Este passeriforme de pequeno a médio porte é distinguido por sua silhueta esguia e uma cauda notavelmente longa e graduada, embora seja proporcionalmente menor do que a de outros membros de seu gênero. Apresenta um comprimento corporal médio de 17 a 18 centímetros. A plumagem do dorso exibe uma coloração marrom-olivácea com fortes estrias pretas longitudinais, conferindo-lhe uma camuflagem perfeita em meio à vegetação densa. A região ventral é majoritariamente esbranquiçada com tonalidades cinzentas ou amareladas nos flancos e no peito. A cabeça apresenta uma coroa estriada, um sutil anel ocular branco e o lorum escuro. Seu bico é fortemente bicolor, com a maxila superior enegrecida e a mandíbula inferior de um vistoso amarelo brilhante, sendo esta uma das principais características para a identificação da espécie em campo. Não há dimorfismo sexual evidente entre machos e fêmeas.
Distribuição geográfica: Esta espécie possui uma distribuição restrita ao sudeste da América do Sul. Ocorre principalmente no sul e sudeste do Brasil, habitando estados como São Paulo, Paraná, Santa Catarina e Rio Grande do Sul. Suas populações também alcançam o leste do Paraguai e o nordeste da Argentina, nas províncias de Misiones, Corrientes e Entre Ríos. O limite sul de sua distribuição atinge o norte do Uruguai, o que o qualifica como um táxon característico da bacia do Rio da Prata e das áreas de transição entre a Mata Atlântica e o Bioma Pampa.
Ambiente: O hábitat deste táxon está estritamente associado a áreas abertas de áreas úmidas e campos limpos. Ocorre preferencialmente em banhados densos, turfeiras, brejos e campos inundáveis que possuam capinzais altos e densos, como os formados por gravatás e carquejas. Evita áreas sob intensa pressão de pastoreio ou lavouras mecanizadas, dependendo diretamente de fragmentos de campos nativos bem preservados e onde o solo permaneça saturado de água na maior parte do ano.
Alimentação: Sua dieta é onívora, altamente adaptada à sazonalidade dos recursos de seu ambiente palustre. Durante o período reprodutivo, torna-se essencialmente insetívoro, capturando uma grande variedade de pequenos artrópodes, tais como besouros, gafanhotos, formigas, aranhas e lagartas diretamente na base da vegetação ou no solo úmido. No período não reprodutivo, incorpora uma quantidade significativa de sementes de gramíneas nativas à sua dieta, facilitada pela estrutura forte e cônica de seu bico.

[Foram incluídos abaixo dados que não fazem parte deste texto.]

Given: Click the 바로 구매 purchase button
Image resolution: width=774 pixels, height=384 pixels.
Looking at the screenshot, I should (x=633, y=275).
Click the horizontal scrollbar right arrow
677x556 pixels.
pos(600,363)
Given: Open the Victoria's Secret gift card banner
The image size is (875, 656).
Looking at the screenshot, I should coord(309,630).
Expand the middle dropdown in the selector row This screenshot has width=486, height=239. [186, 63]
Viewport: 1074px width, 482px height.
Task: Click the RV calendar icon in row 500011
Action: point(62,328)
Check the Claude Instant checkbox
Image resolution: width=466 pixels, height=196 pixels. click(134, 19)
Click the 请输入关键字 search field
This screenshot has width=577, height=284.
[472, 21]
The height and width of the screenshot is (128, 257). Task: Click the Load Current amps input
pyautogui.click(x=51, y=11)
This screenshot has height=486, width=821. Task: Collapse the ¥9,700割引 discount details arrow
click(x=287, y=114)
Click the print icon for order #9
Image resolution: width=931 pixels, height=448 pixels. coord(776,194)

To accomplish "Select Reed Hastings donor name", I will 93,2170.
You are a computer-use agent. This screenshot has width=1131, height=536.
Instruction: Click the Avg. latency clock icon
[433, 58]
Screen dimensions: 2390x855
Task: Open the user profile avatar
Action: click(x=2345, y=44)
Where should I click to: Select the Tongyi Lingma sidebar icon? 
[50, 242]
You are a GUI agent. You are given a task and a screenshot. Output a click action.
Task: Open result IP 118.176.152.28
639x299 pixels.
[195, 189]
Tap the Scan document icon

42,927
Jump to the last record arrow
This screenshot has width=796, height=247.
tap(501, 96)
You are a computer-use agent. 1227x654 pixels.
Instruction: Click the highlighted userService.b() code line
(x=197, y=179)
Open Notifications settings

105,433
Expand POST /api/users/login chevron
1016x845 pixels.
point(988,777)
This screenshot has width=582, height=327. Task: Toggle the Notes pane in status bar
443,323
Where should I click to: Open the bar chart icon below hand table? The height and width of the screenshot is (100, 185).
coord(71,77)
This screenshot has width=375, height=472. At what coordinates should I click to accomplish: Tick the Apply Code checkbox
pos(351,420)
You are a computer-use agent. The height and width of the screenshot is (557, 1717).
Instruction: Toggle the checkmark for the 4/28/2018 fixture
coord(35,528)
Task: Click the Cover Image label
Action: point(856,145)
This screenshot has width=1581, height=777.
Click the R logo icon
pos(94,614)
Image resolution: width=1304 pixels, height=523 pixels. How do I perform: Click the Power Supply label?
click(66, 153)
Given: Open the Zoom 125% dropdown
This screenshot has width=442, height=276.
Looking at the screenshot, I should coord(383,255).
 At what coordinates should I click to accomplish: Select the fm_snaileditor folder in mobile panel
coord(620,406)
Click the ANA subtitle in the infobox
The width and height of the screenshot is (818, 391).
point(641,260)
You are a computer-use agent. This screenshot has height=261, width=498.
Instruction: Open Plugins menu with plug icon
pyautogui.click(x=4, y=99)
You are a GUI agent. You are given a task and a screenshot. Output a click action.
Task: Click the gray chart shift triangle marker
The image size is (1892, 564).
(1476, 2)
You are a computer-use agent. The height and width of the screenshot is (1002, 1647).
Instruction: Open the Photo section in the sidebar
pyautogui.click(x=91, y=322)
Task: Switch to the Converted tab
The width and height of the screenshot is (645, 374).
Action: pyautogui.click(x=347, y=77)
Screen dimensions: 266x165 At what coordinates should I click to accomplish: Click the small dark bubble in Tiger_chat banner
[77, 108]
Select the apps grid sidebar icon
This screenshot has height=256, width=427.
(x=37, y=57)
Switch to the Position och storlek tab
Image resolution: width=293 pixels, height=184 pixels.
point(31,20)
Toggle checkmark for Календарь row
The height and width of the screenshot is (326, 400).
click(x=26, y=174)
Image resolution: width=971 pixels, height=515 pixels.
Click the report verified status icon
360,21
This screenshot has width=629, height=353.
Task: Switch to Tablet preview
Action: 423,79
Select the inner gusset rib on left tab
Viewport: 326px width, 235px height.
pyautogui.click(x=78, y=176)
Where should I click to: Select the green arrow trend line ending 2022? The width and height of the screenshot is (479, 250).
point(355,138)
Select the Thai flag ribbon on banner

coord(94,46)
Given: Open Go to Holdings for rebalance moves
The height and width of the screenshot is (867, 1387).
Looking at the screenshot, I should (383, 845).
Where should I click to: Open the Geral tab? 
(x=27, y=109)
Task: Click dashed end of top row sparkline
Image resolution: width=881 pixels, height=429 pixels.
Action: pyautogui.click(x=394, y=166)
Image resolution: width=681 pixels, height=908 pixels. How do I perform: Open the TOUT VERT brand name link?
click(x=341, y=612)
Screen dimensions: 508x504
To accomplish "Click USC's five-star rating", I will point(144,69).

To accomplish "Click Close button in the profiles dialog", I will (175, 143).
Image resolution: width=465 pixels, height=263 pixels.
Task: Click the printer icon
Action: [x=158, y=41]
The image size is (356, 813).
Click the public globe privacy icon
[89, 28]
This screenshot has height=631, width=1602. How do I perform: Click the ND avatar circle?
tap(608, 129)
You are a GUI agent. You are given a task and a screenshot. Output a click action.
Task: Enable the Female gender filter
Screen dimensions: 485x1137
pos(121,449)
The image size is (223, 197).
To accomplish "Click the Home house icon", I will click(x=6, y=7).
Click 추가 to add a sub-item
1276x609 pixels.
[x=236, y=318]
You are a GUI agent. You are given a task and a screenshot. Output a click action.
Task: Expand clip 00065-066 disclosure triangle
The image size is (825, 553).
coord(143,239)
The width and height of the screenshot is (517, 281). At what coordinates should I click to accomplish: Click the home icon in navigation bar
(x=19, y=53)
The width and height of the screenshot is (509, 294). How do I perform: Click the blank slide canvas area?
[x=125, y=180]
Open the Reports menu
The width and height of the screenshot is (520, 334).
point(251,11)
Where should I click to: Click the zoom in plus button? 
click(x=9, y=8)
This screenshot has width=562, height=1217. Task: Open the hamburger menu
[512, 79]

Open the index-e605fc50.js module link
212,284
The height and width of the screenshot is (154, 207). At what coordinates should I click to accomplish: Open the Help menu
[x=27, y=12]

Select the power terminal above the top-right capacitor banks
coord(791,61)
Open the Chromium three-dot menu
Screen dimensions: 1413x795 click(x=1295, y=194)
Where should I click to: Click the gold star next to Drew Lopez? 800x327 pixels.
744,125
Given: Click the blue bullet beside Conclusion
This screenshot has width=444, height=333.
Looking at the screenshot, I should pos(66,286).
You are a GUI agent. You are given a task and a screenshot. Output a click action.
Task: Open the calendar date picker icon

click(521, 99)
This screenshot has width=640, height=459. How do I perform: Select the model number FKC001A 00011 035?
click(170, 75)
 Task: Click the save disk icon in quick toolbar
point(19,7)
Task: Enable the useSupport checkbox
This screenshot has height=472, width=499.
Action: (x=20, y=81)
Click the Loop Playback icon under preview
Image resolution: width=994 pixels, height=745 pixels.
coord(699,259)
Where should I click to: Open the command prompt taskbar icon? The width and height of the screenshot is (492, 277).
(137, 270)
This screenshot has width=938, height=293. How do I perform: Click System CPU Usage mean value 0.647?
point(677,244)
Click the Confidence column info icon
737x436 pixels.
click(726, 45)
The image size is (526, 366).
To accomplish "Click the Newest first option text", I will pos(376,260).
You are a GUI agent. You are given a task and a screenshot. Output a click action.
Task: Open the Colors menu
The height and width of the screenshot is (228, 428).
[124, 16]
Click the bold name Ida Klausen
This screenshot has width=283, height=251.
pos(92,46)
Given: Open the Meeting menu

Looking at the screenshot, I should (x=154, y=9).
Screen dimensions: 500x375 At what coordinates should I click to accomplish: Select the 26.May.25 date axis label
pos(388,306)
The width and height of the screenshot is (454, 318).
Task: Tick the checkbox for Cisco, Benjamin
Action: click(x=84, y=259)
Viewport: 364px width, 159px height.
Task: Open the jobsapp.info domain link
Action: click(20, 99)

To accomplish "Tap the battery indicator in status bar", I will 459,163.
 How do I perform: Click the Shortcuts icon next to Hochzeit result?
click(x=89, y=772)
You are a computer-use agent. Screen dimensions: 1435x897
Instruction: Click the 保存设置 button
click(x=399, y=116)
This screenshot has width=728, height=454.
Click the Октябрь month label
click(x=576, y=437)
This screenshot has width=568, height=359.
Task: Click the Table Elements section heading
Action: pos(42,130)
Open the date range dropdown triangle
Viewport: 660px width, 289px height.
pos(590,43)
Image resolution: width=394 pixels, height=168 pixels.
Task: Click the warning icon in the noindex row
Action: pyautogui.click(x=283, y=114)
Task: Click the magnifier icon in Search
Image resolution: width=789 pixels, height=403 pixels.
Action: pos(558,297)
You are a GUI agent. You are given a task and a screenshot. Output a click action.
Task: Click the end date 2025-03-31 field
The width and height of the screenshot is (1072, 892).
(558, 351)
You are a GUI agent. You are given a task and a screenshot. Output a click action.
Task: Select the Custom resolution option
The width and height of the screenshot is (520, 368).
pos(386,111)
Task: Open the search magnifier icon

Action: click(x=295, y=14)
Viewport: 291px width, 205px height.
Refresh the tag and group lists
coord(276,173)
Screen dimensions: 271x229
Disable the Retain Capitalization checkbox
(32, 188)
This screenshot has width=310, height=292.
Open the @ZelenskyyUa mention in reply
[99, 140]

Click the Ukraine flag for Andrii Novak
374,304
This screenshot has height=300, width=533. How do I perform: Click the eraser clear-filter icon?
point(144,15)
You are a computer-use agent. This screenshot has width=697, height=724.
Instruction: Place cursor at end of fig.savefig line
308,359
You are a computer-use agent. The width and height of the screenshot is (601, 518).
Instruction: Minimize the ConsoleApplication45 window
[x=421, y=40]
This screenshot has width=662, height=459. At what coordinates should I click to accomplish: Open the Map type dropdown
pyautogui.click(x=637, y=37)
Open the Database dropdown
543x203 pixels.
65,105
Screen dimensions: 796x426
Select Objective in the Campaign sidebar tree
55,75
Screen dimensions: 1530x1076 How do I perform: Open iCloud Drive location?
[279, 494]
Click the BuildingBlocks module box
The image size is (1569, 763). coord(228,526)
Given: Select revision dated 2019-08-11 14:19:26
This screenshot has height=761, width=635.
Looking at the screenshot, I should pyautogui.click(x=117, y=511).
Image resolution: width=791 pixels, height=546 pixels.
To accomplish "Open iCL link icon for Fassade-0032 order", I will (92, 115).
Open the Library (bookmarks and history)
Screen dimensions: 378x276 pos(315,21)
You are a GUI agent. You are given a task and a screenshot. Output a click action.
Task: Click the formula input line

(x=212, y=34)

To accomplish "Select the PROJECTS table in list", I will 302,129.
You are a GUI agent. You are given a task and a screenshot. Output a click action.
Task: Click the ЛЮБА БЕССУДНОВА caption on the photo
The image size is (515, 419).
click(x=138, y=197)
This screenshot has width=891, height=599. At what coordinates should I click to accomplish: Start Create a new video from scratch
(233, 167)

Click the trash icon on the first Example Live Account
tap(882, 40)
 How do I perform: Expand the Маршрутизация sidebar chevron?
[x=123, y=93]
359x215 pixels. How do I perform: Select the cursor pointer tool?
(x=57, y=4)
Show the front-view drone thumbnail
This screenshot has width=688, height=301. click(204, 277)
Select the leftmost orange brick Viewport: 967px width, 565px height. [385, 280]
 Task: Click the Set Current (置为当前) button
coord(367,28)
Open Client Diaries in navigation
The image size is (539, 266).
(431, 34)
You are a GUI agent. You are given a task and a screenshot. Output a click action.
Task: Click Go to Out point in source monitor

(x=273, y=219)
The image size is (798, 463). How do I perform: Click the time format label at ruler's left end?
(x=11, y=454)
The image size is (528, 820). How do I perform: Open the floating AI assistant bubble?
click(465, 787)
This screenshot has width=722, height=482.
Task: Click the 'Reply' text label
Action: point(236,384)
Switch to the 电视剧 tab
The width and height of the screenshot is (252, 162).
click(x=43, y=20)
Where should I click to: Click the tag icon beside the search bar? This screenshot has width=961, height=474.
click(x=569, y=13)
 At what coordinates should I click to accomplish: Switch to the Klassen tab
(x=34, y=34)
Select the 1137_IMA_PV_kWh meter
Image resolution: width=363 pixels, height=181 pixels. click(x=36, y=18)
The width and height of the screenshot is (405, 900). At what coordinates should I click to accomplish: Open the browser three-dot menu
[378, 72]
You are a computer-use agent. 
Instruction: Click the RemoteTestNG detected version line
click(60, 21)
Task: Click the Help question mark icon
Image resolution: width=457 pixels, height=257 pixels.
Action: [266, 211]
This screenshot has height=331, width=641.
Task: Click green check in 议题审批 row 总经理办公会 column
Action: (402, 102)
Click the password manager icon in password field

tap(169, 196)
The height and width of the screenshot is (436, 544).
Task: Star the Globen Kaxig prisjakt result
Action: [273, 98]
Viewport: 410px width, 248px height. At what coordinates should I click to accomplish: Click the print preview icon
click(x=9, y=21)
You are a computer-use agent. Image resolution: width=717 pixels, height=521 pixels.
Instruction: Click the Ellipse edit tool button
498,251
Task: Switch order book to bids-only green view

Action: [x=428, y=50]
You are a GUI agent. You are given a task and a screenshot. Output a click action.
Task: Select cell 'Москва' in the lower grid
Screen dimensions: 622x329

Comportamento: É uma ave extremamente tímida e de hábitos predominantemente terrícolas. Desloca-se de maneira solitária ou em casais monogâmicos, mantendo-se oculta na parte inferior do capinzal. Quando assustada, prefere correr velozmente entre os talos a voar. Durante o amanhecer, os machos sobem até o topo das hastes mais altas para proferir seu canto territorial, composto por uma sequência de notas metálicas, curtas e ásperas. Eventualmente, realizam voos curtos de exibição antes de mergulharem novamente na vegetação protetora.
Nidificação: A época de reprodução ocorre durante a primavera e o verão. Constrói um ninho em formato de taça aberta e profunda, feito de folhas secas de capim, fibras vegetais e raízes finas. O ninho é instalado a poucos centímetros do solo, geralmente oculto no centro de uma touceira de capim denso para evitar a predação. A postura é composta por 2 a 3 ovos brancos, salpicados de manchas marrons ou pretas concentradas no polo rombo. A incubação, realizada predominantemente pela fêmea, dura entre 12 e 14 dias.
Categoria de conservação: Globalmente, a espécie está classificada na categoria Pouco preocupante (LC) pela União Internacional para a Conservação da Natureza (IUCN). Contudo, em listas vermelhas regionais, encontra-se frequentemente sob categorias de ameaça. As principais ameaças a este táxon são a drenagem de banhados, a conversão de campos nativos em plantações de soja e a expansão da silvicultura de espécies exóticas, processos que geram a perda e a fragmentação severa de seu hábitat especializado.